Task goal
Transcribe the following records in full, exactly as shown.

Input records

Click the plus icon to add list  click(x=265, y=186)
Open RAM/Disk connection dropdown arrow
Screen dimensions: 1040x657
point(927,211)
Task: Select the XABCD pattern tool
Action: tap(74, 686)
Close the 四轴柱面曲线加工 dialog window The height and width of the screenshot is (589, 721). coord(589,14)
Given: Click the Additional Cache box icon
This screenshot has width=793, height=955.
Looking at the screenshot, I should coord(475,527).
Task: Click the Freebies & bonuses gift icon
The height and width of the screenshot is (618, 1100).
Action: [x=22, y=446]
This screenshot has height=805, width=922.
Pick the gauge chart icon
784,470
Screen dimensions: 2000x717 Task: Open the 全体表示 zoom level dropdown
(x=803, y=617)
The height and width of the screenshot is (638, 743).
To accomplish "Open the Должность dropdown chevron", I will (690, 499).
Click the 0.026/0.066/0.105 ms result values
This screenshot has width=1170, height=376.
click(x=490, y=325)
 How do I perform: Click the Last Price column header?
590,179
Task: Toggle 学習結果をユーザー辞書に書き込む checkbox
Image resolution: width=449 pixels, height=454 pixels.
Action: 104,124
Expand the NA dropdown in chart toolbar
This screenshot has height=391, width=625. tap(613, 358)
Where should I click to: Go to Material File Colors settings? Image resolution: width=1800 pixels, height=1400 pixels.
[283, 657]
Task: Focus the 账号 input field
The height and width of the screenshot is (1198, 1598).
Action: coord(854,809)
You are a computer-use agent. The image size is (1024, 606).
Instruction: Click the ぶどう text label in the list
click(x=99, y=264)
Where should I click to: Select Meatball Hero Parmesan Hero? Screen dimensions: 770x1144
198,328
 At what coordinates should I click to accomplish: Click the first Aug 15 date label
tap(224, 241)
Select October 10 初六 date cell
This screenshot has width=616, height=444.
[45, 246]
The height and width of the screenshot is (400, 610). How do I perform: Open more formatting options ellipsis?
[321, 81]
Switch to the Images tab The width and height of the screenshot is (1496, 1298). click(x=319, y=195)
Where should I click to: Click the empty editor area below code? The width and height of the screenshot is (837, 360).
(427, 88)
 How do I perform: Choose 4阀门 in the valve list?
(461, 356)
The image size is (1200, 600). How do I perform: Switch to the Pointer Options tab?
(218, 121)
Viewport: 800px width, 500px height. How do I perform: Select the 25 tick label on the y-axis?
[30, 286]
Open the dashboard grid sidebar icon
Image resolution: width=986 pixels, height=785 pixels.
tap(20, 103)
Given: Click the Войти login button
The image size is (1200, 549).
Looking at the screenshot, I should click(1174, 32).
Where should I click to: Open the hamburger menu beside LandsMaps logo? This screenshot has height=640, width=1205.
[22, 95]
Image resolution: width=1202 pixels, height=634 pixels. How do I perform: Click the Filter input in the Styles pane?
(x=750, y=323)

Task output
Click the plus icon to add list  click(x=265, y=186)
Open RAM/Disk connection dropdown arrow
Screen dimensions: 1040x657
point(927,211)
Task: Select the XABCD pattern tool
Action: tap(74, 686)
Close the 四轴柱面曲线加工 dialog window The height and width of the screenshot is (589, 721). coord(589,14)
Given: Click the Additional Cache box icon
This screenshot has width=793, height=955.
Looking at the screenshot, I should coord(475,527).
Task: Click the Freebies & bonuses gift icon
The height and width of the screenshot is (618, 1100).
Action: [x=22, y=446]
This screenshot has height=805, width=922.
Pick the gauge chart icon
784,470
Screen dimensions: 2000x717 Task: Open the 全体表示 zoom level dropdown
(x=803, y=617)
The height and width of the screenshot is (638, 743).
To accomplish "Open the Должность dropdown chevron", I will (690, 499).
Click the 0.026/0.066/0.105 ms result values
This screenshot has width=1170, height=376.
click(x=490, y=325)
 How do I perform: Click the Last Price column header?
590,179
Task: Toggle 学習結果をユーザー辞書に書き込む checkbox
Image resolution: width=449 pixels, height=454 pixels.
Action: 104,124
Expand the NA dropdown in chart toolbar
This screenshot has height=391, width=625. tap(613, 358)
Where should I click to: Go to Material File Colors settings? Image resolution: width=1800 pixels, height=1400 pixels.
[283, 657]
Task: Focus the 账号 input field
The height and width of the screenshot is (1198, 1598).
Action: coord(854,809)
You are a computer-use agent. The image size is (1024, 606).
Instruction: Click the ぶどう text label in the list
click(x=99, y=264)
Where should I click to: Select Meatball Hero Parmesan Hero? Screen dimensions: 770x1144
198,328
 At what coordinates should I click to accomplish: Click the first Aug 15 date label
tap(224, 241)
Select October 10 初六 date cell
This screenshot has width=616, height=444.
[45, 246]
The height and width of the screenshot is (400, 610). How do I perform: Open more formatting options ellipsis?
[321, 81]
Switch to the Images tab The width and height of the screenshot is (1496, 1298). click(x=319, y=195)
Where should I click to: Click the empty editor area below code? The width and height of the screenshot is (837, 360).
(427, 88)
 How do I perform: Choose 4阀门 in the valve list?
(461, 356)
The image size is (1200, 600). How do I perform: Switch to the Pointer Options tab?
(218, 121)
Viewport: 800px width, 500px height. How do I perform: Select the 25 tick label on the y-axis?
[30, 286]
Open the dashboard grid sidebar icon
Image resolution: width=986 pixels, height=785 pixels.
tap(20, 103)
Given: Click the Войти login button
The image size is (1200, 549).
Looking at the screenshot, I should click(1174, 32).
Where should I click to: Open the hamburger menu beside LandsMaps logo? This screenshot has height=640, width=1205.
[22, 95]
Image resolution: width=1202 pixels, height=634 pixels. How do I perform: Click the Filter input in the Styles pane?
(x=750, y=323)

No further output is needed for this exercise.